The heat generation is in milliseconds and is not transferred from outside through a surface, rather volumertically inside the gas. And we are talking temperatures of up to 1700 C. Now the Oilholic knows the questions on many of your lips - does it really work and did this blogger get to look under the hood of the machine? The firm answer to both questions is yes.
While photography was not permitted in certain areas of the project, The Oilholic was given full access to view and examine both the project set-up as well as its key components, and interview a range of personnel working onsite. It's doubtful a company would open its doors to your truly and provide this level of access if it had to something hide, or was still faking it till it made it.
Furthermore, the test pilot has already achieved temperatures of around 1000 C. Project research and development is constantly independently verified (and monitored both onsite and remotely), several universities including Cambridge, Oxford and Ghent are involved, while Swiss industrial giant ABB is the technical partner on the project. Finally, the commercial launch appears to be on the horizon early in 2025.
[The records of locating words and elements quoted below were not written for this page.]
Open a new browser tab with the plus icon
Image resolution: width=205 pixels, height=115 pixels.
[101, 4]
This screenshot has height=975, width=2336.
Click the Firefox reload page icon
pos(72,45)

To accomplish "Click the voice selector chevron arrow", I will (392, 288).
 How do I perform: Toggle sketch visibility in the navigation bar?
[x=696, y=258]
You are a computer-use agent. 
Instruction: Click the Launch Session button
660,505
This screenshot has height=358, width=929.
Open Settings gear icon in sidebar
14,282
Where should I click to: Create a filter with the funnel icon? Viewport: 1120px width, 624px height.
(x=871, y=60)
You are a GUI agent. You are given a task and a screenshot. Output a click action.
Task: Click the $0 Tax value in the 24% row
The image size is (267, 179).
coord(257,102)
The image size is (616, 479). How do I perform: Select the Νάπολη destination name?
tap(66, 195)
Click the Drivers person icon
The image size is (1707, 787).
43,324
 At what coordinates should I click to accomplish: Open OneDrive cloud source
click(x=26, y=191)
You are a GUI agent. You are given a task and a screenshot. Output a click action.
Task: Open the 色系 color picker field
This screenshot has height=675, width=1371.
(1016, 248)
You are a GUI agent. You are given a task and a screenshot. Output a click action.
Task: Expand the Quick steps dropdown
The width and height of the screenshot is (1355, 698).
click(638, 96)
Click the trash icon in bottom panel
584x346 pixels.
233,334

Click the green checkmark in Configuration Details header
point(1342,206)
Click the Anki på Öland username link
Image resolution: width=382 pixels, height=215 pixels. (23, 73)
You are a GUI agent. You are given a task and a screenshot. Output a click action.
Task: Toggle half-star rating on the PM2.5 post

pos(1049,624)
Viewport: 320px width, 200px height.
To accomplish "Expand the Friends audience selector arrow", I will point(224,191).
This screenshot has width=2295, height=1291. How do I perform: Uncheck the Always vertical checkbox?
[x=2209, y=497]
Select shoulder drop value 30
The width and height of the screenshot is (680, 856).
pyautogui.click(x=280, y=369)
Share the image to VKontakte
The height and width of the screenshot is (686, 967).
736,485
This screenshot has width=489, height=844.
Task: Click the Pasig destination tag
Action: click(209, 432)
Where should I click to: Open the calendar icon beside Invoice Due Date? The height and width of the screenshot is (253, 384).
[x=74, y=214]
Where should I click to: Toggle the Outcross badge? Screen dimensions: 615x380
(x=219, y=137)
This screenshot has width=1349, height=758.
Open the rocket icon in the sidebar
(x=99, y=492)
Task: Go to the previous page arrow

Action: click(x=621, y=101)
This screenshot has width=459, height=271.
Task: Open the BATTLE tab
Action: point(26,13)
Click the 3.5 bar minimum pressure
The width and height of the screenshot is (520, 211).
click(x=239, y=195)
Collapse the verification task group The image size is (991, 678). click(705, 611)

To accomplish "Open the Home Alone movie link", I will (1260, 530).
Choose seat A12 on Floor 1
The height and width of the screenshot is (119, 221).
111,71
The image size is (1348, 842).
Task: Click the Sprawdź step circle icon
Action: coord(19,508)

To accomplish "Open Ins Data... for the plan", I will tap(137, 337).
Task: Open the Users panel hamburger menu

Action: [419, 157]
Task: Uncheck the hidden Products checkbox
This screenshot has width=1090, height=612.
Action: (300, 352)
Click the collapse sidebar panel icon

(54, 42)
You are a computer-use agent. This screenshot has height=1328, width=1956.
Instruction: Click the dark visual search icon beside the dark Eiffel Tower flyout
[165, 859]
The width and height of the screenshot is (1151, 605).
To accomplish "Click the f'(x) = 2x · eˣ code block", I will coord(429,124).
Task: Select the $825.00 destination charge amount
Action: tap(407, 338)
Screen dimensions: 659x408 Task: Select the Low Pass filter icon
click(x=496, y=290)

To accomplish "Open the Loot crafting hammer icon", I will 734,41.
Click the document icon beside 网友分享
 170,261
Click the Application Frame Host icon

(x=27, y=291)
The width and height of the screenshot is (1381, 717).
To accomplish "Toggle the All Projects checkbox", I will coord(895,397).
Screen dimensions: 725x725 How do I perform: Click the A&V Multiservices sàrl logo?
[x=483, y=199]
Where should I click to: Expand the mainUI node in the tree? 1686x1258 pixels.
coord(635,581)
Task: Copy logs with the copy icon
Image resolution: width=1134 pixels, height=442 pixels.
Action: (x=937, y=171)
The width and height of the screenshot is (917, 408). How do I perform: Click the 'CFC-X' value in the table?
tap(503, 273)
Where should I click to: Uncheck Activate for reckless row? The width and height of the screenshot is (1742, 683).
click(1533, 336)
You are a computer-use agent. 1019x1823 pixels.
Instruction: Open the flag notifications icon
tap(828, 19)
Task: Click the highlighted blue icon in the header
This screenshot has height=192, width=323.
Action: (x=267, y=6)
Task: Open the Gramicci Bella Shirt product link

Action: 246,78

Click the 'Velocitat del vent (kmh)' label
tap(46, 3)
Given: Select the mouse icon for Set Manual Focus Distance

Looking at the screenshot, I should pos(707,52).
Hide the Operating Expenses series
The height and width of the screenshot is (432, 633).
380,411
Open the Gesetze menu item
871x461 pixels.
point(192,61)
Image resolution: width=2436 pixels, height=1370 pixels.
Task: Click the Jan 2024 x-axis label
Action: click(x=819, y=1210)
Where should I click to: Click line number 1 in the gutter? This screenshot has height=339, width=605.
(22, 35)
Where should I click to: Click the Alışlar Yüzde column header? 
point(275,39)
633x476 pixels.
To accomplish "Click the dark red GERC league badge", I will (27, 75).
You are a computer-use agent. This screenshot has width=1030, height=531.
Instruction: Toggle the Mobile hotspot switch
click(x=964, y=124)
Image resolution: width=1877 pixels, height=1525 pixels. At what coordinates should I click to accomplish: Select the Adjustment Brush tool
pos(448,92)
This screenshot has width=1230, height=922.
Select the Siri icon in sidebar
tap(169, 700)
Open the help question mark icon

Now just re-imagine old versus the new industrial energy chain as illustrated by Coolbrook below (click to enlarge):
Makes you think about the immense possibilities it offers for lowering the global industrial complex's carbon footprint if the electricity that's powering the machine comes from renewable sources as well.
Coolbrook's RotoDynamic has two modes - one a heating only machine and the other a reactor aimed at the petrochemical industry wherein the technology can be deployed not just for heating but cracking hydrocarbons as well. The kit can be fitted on both greenfield as well as brownfield sites.
Coolbrook has identified over 40 uses cases but the most obvious ones would be cement, iron, steel, glass, chemicals and petrochemicals. The company's modeling points to a reduction of 2 billion tonnes in CO2 emissions annually if traditional heat sources are substituted by its technology.
Of course, the transition will not be easy and there are other low to zero carbon techniques being explored. Rauramo was quick to assert that what Coolbrook is attempting is "50% more efficient" than hydrogen predicated alternatives and is "cheaper too."
As for those in the industry looking at RotoDynamic from an outside-in perspective, The Oilholic observed quite a few tangible benefits.
Process efficiency is an obvious one and comes in many forms ranging from lower energy bills and a carbon footprint to potentially higher plant throughput. The compact size of Coolbrook's offering is also an attractive one. So, by this blogger's reckoning, for say a petrochemical plant, we're talking roughly one-tenth the space needed for the company's reactor kit versus a traditional reactor.
Capex and opex considerations matter hugely and the product is yet to hit the commercial world. But should the RotoDynamic technology meet its full potential, capex and opex will likely be competitive near-term, and could be way lower over the medium-term.